KNEE MENISCAL TEARS AND ARTICULAR CARTILAGE LESIONS

Meniscal lesions are extremely common and can often be found on MRI in asymptomatic individuals. Although MRI has assisted with greater accuracy in diagnosis, the decision to undergo surgery should be made on clinical grounds. Traditionally these are:

These indications should not be altered by the presence of in-substance signal change in the meniscus on an MRI scan. The information gained from MRI can be useful to avoid or delay surgery in a patient with knee pain due to low-grade articular cartilage degeneration. A recent controversial but landmark randomised controlled trial cast serious doubt on the value of knee ‘chondroplasty’ (smoothing of roughened areas of degenerate chondral surfaces) for mild–moderate degenerative articular cartilage change, showing no improvement with chondroplasty compared with placebo surgery.13 Although the authors claimed that many thousands of unnecessary arthroscopies are performed each year, there has been no reaction from orthopaedic surgery bodies, or insurance companies, to limit the indications for this potentially lucrative procedure.14 There is something of a role for arthroscopic management of certain chondral lesions, but the indications should probably be limited to cases in which there are loose bodies, mechanical symptoms of locking, or recurrent large effusions rather than knee pain with evidence of degenerative change on X-ray or MRI.
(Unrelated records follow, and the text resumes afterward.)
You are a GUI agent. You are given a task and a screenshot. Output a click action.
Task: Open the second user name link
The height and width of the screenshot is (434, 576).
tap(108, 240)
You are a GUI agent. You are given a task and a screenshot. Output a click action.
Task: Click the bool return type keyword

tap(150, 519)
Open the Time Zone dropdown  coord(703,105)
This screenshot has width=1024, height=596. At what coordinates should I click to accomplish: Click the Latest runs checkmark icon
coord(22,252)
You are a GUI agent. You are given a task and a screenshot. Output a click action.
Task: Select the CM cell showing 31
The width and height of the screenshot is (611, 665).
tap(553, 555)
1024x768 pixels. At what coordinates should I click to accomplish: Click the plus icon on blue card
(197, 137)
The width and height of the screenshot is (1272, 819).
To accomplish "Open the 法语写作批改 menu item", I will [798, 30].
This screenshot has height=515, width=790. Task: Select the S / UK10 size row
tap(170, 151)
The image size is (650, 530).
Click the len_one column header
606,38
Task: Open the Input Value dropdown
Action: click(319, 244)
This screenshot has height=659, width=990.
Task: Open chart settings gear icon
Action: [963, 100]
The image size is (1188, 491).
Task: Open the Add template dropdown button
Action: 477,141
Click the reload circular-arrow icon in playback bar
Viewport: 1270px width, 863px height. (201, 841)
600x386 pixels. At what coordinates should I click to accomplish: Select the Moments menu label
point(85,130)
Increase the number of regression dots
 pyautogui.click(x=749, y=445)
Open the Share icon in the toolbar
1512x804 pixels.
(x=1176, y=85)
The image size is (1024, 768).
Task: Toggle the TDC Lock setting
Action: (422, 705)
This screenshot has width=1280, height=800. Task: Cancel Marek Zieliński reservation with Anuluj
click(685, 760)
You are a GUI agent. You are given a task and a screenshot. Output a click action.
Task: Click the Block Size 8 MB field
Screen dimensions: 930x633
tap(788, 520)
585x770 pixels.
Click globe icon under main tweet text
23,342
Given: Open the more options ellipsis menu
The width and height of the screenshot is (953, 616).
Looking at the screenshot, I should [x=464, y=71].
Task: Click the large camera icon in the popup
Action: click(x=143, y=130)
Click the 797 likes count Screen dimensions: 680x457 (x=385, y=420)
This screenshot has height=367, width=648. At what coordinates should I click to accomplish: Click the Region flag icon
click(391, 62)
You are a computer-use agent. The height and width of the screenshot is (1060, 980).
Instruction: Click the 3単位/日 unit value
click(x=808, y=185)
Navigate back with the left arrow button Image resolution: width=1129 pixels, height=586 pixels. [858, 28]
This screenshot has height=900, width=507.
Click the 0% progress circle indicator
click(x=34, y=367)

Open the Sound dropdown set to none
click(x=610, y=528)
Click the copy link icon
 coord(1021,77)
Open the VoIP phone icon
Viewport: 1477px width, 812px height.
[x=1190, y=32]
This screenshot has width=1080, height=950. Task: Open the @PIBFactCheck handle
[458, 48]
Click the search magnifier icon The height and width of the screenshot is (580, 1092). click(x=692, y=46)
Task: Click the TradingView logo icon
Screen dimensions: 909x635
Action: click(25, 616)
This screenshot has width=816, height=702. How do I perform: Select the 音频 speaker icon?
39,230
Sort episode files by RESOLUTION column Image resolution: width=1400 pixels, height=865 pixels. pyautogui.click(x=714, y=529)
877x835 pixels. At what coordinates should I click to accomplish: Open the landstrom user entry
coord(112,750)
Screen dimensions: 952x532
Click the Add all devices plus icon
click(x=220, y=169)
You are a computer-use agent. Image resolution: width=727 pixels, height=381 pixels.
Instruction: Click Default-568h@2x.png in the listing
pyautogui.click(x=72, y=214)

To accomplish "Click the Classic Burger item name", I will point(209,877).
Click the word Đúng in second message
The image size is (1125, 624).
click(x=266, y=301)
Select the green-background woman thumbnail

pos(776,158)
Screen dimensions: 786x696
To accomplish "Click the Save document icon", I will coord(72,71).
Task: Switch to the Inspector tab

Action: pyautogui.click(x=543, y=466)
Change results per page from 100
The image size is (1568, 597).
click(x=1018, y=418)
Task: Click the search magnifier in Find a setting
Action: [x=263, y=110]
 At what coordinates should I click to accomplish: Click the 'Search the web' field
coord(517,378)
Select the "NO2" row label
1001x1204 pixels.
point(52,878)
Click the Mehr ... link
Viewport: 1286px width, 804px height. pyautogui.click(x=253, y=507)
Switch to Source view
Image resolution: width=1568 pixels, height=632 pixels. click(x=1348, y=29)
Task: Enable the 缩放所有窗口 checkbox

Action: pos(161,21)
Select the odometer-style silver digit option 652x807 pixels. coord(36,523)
Where there are degenerative changes in the knee causing pain (but not to a degree that indicates that joint replacement is needed), the best management is to recommend moderate activity, quadriceps strengthening, glucosamine and chondroitin tablets and hyaluronic acid injections. Hyaluronic acid injections are normally given as a series of 3–5 × 2–3 mL injections weekly. While evidence indicates that outcomes are improved in knee osteoarthritis,15 the patient and their insurer must decide whether the possible benefits are worth the expense of the treatment.